Schools to prison pipeline: today’s civil rights issue
It was against the law during slave days, to teach a slave to read or write — denial of education goes way back. Also, during reconstruction, and later, there were efforts by white lawmakers to have more punitive and longer sentences for crimes they thought black people were more likely to commit. Today, we face a whole spectrum beginning with racial profiling and ending with the large number of black men who have been executed or who await execution on death row.
Then, when looking at issues of public education, I realized the school system here in Atlanta and indeed all over the country was re-segregating and the process was closely connected with the large number of young black men going into the prison system.
Several groups began working to stop this “school to prison” pipeline and we continue today as the problem worsens.

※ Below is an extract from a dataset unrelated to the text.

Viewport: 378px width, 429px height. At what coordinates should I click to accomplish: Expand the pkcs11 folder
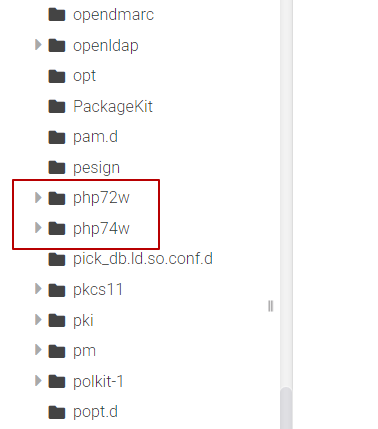[x=38, y=289]
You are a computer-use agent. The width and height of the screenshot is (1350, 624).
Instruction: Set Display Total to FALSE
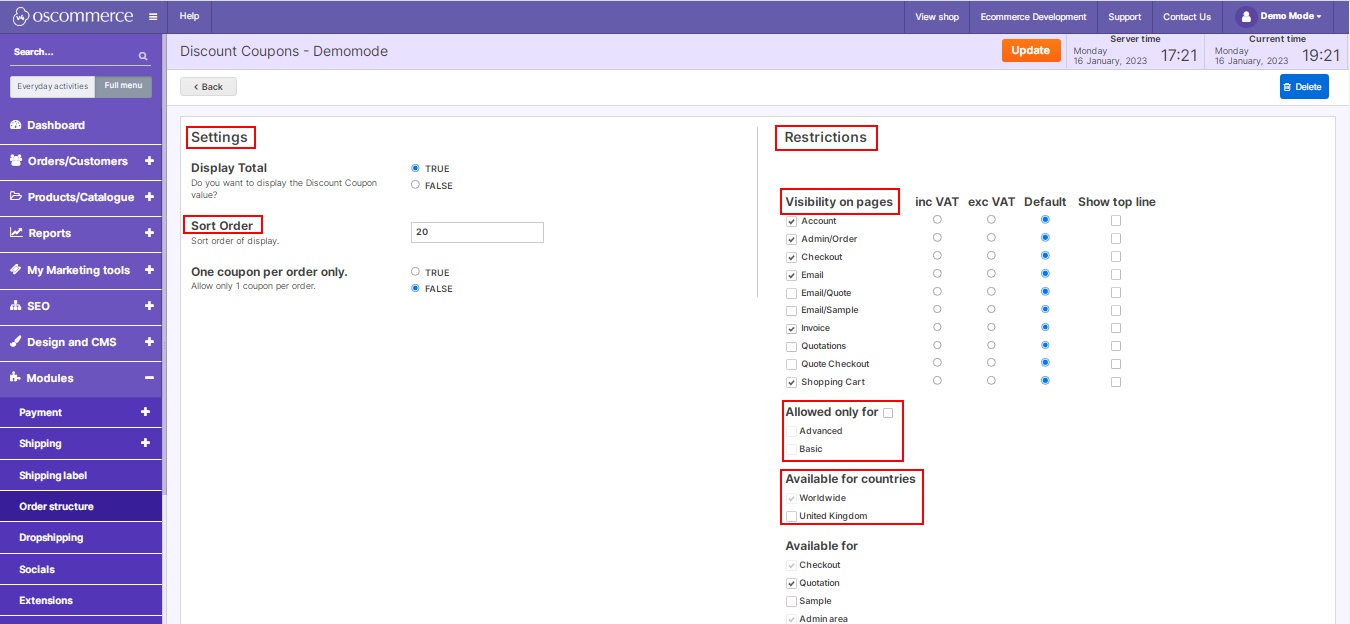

One of the worst elements of this tragedy is the connection to money — of course — and the vast sums being spent on building prisons and keeping them filled.
Under President George W. Bush, private prisons started flourishing, often in poor rural areas where people welcomed them, hoping it would improve the local economy. The number of beds for prisoners in each institution and the prison population determine the income the state pays to these private corporations. One can see the analogy of a system where people are traded on Wall Street instead of a slave block in Charleston.
With more than 2 million people in prison, the United States has the world’s highest incarceration rate. If you add those on probation and parole, the figure is 6.5 million, or one in every 32 adults. The majority of U.S. inmates are black males, but prison populations increasingly include Latinos, other minorities, and the poor in general.